{
  "$schema": "https://json-schema.org/draft/2020-12/schema",
  "$id": "urn:orbiplex:schema:pseudonym-vault:v1",
  "title": "PseudonymVault v1",
  "description": "Opaque encrypted local vault snapshot for nym and routing-subject private material. The outer artifact carries only technical sync and crypto metadata; plaintext pseudonym identifiers and participant linkage belong inside the ciphertext.",
  "type": "object",
  "additionalProperties": true,
  "propertyNames": {
    "not": {
      "pattern": "^(participant/id|participant-id|owner/participant-id|nym/id|routing-subject/id)$"
    }
  },
  "x-dia-workflow": "project",
  "x-dia-status": "draft",
  "x-dia-basis": [
    "doc/project/40-proposals/059-participant-and-nym-key-role-derivation.md"
  ],
  "required": [
    "schema",
    "schema/v",
    "vault/id",
    "vault/version",
    "vault/profile",
    "contents/kinds",
    "created-at",
    "sealed-at",
    "crypto/kdf",
    "crypto/aead",
    "crypto/wrap-purpose",
    "salt",
    "nonce",
    "ciphertext"
  ],
  "allOf": [
    {
      "if": {
        "properties": {
          "crypto/wrap-profile": {
            "const": "root+local-passphrase"
          }
        },
        "required": [
          "crypto/wrap-profile"
        ]
      },
      "then": {
        "required": [
          "crypto/passphrase-kdf"
        ]
      }
    },
    {
      "if": {
        "properties": {
          "crypto/wrap-profile": {
            "const": "root-only"
          }
        },
        "required": [
          "crypto/wrap-profile"
        ]
      },
      "then": {
        "not": {
          "required": [
            "crypto/passphrase-kdf"
          ]
        }
      }
    }
  ],
  "properties": {
    "schema": {
      "const": "pseudonym-vault.v1"
    },
    "schema/v": {
      "const": 1
    },
    "vault/id": {
      "type": "string",
      "pattern": "^pseudonym-vault:[a-z0-9][a-z0-9:-]*$",
      "description": "Opaque vault snapshot identifier.

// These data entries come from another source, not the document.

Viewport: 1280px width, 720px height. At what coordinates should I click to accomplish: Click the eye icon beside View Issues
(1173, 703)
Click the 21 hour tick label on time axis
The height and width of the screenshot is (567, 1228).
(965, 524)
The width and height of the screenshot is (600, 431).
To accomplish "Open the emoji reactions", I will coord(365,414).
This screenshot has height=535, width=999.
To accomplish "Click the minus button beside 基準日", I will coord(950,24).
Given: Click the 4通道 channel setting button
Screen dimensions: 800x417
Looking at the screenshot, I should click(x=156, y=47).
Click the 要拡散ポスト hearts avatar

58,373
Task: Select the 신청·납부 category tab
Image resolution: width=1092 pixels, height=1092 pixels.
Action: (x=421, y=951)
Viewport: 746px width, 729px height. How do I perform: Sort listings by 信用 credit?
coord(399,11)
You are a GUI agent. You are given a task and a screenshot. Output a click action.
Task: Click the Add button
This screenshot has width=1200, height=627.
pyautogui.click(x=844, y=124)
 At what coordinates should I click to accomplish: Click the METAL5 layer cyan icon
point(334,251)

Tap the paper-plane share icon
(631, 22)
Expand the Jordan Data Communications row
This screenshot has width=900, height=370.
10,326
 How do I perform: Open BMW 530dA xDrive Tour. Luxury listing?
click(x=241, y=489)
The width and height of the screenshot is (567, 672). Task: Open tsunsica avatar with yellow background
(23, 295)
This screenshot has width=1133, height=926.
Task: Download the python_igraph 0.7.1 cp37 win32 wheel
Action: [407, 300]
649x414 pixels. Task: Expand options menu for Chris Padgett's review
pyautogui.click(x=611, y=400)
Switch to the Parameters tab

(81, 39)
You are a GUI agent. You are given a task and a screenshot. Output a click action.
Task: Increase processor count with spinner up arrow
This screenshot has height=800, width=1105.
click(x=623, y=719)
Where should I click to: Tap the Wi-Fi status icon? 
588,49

It must not encode participant, nym, or routing-subject ids."
    },
    "vault/version": {
      "type": "integer",
      "minimum": 1,
      "description": "Monotonic local version of this sealed vault snapshot."
    },
    "vault/profile": {
      "type": "string",
      "enum": [
        "participant-private-pseudonyms"
      ],
      "description": "Declares the plaintext family without exposing plaintext subjects."
    },
    "contents/kinds": {
      "type": "array",
      "minItems": 1,
      "uniqueItems": true,
      "items": {
        "type": "string",
        "minLength": 1,
        "maxLength": 120,
        "pattern": "^[a-z][a-z0-9.-]*(?:/[a-z][a-z0-9.-]*)*$"
      },
      "description": "Coarse encrypted content class. Known kinds include `nym`, `routing-subject`, `local-contact-recovery`, and `local-relationship`. Readers MAY ignore unknown kinds, but importers and resealers MUST preserve unknown plaintext entries verbatim unless an unknown entry is marked critical."
    },
    "created-at": {
      "type": "string",
      "format": "date-time"
    },
    "sealed-at": {
      "type": "string",
      "format": "date-time"
    },
    "supersedes": {
      "type": "string",
      "pattern": "^pseudonym-vault:[a-z0-9][a-z0-9:-]*$",
      "description": "Optional previous vault snapshot id for rollback detection and sync lineage."
    },
    "crypto/kdf": {
      "type": "string",
      "enum": [
        "hkdf-sha256"
      ],
      "description": "KDF used to derive the vault wrapping key from participant root material and the stored salt."
    },
    "crypto/aead": {
      "type": "string",
      "enum": [
        "xchacha20-poly1305",
        "aes-256-gcm"
      ]
    },
    "crypto/wrap-purpose": {
      "type": "string",
      "const": "participant/vault-wrap",
      "description": "Private role purpose used to derive the wrapping key. This is a role label, not a public participant identifier."
    },
    "crypto/wrap-profile": {
      "type": "string",
      "enum": [
        "root-only",
        "root+local-passphrase"
      ],
      "default": "root-only",
      "description": "Local wrap-strength profile. `root-only` preserves the Proposal 059 compatibility profile; `root+local-passphrase` additionally requires a local passphrase at open/import time."
    },
    "crypto/passphrase-kdf": {
      "type": "object",
      "additionalProperties": false,
      "required": [
        "alg",
        "purpose",
        "salt/ref"
      ],
      "properties": {
        "alg": {
          "type": "string",
          "const": "hkdf-sha256"
        },
        "purpose": {
          "type": "string",
          "const": "pseudonym-vault.v1/root+local-passphrase"
        },
        "salt/ref": {
          "type": "string",
          "const": "salt"
        }
      },
      "description": "Metadata for the optional local passphrase factor. The passphrase itself is never serialized."
    },
    "crypto/aad-profile": {
      "type": "string",
      "enum": [
        "pseudonym-vault.outer-metadata.v1"
      ],
      "default": "pseudonym-vault.outer-metadata.v1"
    },
    "salt": {
      "$ref": "#/$defs/base64url"
    },
    "nonce": {
      "$ref": "#/$defs/base64url"
    },
    "ciphertext": {
      "$ref": "#/$defs/base64url"
    },
    "ciphertext/digest": {
      "type": "string",
      "pattern": "^sha256:[a-f0-9]{64}$",
      "description": "Optional digest of the ciphertext for object-store deduplication and sync verification."
    },
    "policy_annotations": {
      "type": "object",
      "additionalProperties": true
    }
  },
  "$defs": {
    "base64url": {
      "type": "string",
      "pattern": "^[A-Za-z0-9_-]+$"
    }
  }
}